§ **What this task involves**: All lines below are to be output exactly as they stand.

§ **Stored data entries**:
========================================
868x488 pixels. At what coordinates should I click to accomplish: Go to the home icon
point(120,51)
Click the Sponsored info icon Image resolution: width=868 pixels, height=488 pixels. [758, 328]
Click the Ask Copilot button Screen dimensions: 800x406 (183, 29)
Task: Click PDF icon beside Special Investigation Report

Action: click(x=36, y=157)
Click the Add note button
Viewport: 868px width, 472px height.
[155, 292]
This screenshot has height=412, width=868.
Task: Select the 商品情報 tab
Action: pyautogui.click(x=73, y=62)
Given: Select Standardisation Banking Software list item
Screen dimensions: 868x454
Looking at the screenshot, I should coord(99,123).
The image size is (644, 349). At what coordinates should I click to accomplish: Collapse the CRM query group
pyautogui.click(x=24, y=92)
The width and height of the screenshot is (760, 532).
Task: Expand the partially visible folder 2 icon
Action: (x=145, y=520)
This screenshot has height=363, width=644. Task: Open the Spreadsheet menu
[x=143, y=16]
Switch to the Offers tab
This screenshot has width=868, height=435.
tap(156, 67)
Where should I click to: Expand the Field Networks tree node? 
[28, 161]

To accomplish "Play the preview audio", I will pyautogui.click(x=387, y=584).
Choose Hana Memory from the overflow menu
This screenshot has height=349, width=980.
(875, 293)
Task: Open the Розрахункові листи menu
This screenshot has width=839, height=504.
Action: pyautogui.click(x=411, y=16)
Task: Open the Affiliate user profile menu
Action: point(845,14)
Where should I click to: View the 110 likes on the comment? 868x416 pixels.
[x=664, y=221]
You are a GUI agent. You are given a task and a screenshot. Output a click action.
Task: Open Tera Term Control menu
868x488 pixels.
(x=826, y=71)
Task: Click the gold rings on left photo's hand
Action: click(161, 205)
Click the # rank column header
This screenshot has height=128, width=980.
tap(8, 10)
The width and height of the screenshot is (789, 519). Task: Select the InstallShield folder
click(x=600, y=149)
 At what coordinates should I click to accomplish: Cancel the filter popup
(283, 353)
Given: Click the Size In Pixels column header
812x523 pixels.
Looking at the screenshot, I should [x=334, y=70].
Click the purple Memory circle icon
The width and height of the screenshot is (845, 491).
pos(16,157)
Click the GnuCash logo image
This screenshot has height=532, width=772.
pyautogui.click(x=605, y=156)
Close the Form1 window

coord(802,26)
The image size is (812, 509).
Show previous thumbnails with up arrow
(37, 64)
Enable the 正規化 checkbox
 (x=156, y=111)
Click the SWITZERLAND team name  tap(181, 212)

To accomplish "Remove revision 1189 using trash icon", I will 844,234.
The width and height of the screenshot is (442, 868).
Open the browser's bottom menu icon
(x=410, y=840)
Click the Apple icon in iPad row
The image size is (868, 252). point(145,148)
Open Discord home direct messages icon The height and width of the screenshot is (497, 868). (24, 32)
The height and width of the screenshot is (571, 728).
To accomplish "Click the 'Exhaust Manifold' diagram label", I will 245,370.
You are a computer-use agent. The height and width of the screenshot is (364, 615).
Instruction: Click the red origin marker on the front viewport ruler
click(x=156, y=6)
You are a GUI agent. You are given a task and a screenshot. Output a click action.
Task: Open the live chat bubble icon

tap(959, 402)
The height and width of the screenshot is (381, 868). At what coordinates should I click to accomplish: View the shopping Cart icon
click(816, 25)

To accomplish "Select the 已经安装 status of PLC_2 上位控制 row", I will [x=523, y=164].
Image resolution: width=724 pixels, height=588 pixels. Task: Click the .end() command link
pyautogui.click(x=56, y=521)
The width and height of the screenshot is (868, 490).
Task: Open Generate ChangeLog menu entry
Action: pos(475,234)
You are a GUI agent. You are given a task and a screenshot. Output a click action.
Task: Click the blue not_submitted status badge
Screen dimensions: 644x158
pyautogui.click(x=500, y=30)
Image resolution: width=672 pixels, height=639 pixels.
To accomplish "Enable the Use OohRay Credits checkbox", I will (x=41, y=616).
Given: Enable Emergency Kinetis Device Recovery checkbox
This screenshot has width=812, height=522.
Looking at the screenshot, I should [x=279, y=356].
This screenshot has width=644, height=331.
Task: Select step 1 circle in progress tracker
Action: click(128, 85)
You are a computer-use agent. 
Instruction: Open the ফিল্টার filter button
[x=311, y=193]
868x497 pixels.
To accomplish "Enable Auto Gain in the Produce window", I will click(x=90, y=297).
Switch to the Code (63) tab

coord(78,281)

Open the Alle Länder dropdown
========================================
§ **Exercise output**:
868x488 pixels. At what coordinates should I click to accomplish: Go to the home icon
point(120,51)
Click the Sponsored info icon Image resolution: width=868 pixels, height=488 pixels. [758, 328]
Click the Ask Copilot button Screen dimensions: 800x406 (183, 29)
Task: Click PDF icon beside Special Investigation Report

Action: click(x=36, y=157)
Click the Add note button
Viewport: 868px width, 472px height.
[155, 292]
This screenshot has height=412, width=868.
Task: Select the 商品情報 tab
Action: pyautogui.click(x=73, y=62)
Given: Select Standardisation Banking Software list item
Screen dimensions: 868x454
Looking at the screenshot, I should coord(99,123).
The image size is (644, 349). At what coordinates should I click to accomplish: Collapse the CRM query group
pyautogui.click(x=24, y=92)
The width and height of the screenshot is (760, 532).
Task: Expand the partially visible folder 2 icon
Action: (x=145, y=520)
This screenshot has height=363, width=644. Task: Open the Spreadsheet menu
[x=143, y=16]
Switch to the Offers tab
This screenshot has width=868, height=435.
tap(156, 67)
Where should I click to: Expand the Field Networks tree node? 
[28, 161]

To accomplish "Play the preview audio", I will pyautogui.click(x=387, y=584).
Choose Hana Memory from the overflow menu
This screenshot has height=349, width=980.
(875, 293)
Task: Open the Розрахункові листи menu
This screenshot has width=839, height=504.
Action: pyautogui.click(x=411, y=16)
Task: Open the Affiliate user profile menu
Action: point(845,14)
Where should I click to: View the 110 likes on the comment? 868x416 pixels.
[x=664, y=221]
You are a GUI agent. You are given a task and a screenshot. Output a click action.
Task: Open Tera Term Control menu
868x488 pixels.
(x=826, y=71)
Task: Click the gold rings on left photo's hand
Action: click(161, 205)
Click the # rank column header
This screenshot has height=128, width=980.
tap(8, 10)
The width and height of the screenshot is (789, 519). Task: Select the InstallShield folder
click(x=600, y=149)
 At what coordinates should I click to accomplish: Cancel the filter popup
(283, 353)
Given: Click the Size In Pixels column header
812x523 pixels.
Looking at the screenshot, I should [x=334, y=70].
Click the purple Memory circle icon
The width and height of the screenshot is (845, 491).
pos(16,157)
Click the GnuCash logo image
This screenshot has height=532, width=772.
pyautogui.click(x=605, y=156)
Close the Form1 window

coord(802,26)
The image size is (812, 509).
Show previous thumbnails with up arrow
(37, 64)
Enable the 正規化 checkbox
 (x=156, y=111)
Click the SWITZERLAND team name  tap(181, 212)

To accomplish "Remove revision 1189 using trash icon", I will 844,234.
The width and height of the screenshot is (442, 868).
Open the browser's bottom menu icon
(x=410, y=840)
Click the Apple icon in iPad row
The image size is (868, 252). point(145,148)
Open Discord home direct messages icon The height and width of the screenshot is (497, 868). (24, 32)
The height and width of the screenshot is (571, 728).
To accomplish "Click the 'Exhaust Manifold' diagram label", I will 245,370.
You are a computer-use agent. The height and width of the screenshot is (364, 615).
Instruction: Click the red origin marker on the front viewport ruler
click(x=156, y=6)
You are a GUI agent. You are given a task and a screenshot. Output a click action.
Task: Open the live chat bubble icon

tap(959, 402)
The height and width of the screenshot is (381, 868). At what coordinates should I click to accomplish: View the shopping Cart icon
click(816, 25)

To accomplish "Select the 已经安装 status of PLC_2 上位控制 row", I will [x=523, y=164].
Image resolution: width=724 pixels, height=588 pixels. Task: Click the .end() command link
pyautogui.click(x=56, y=521)
The width and height of the screenshot is (868, 490).
Task: Open Generate ChangeLog menu entry
Action: pos(475,234)
You are a GUI agent. You are given a task and a screenshot. Output a click action.
Task: Click the blue not_submitted status badge
Screen dimensions: 644x158
pyautogui.click(x=500, y=30)
Image resolution: width=672 pixels, height=639 pixels.
To accomplish "Enable the Use OohRay Credits checkbox", I will (x=41, y=616).
Given: Enable Emergency Kinetis Device Recovery checkbox
This screenshot has width=812, height=522.
Looking at the screenshot, I should [x=279, y=356].
This screenshot has width=644, height=331.
Task: Select step 1 circle in progress tracker
Action: click(128, 85)
You are a computer-use agent. 
Instruction: Open the ফিল্টার filter button
[x=311, y=193]
868x497 pixels.
To accomplish "Enable Auto Gain in the Produce window", I will click(x=90, y=297).
Switch to the Code (63) tab

coord(78,281)

Open the Alle Länder dropdown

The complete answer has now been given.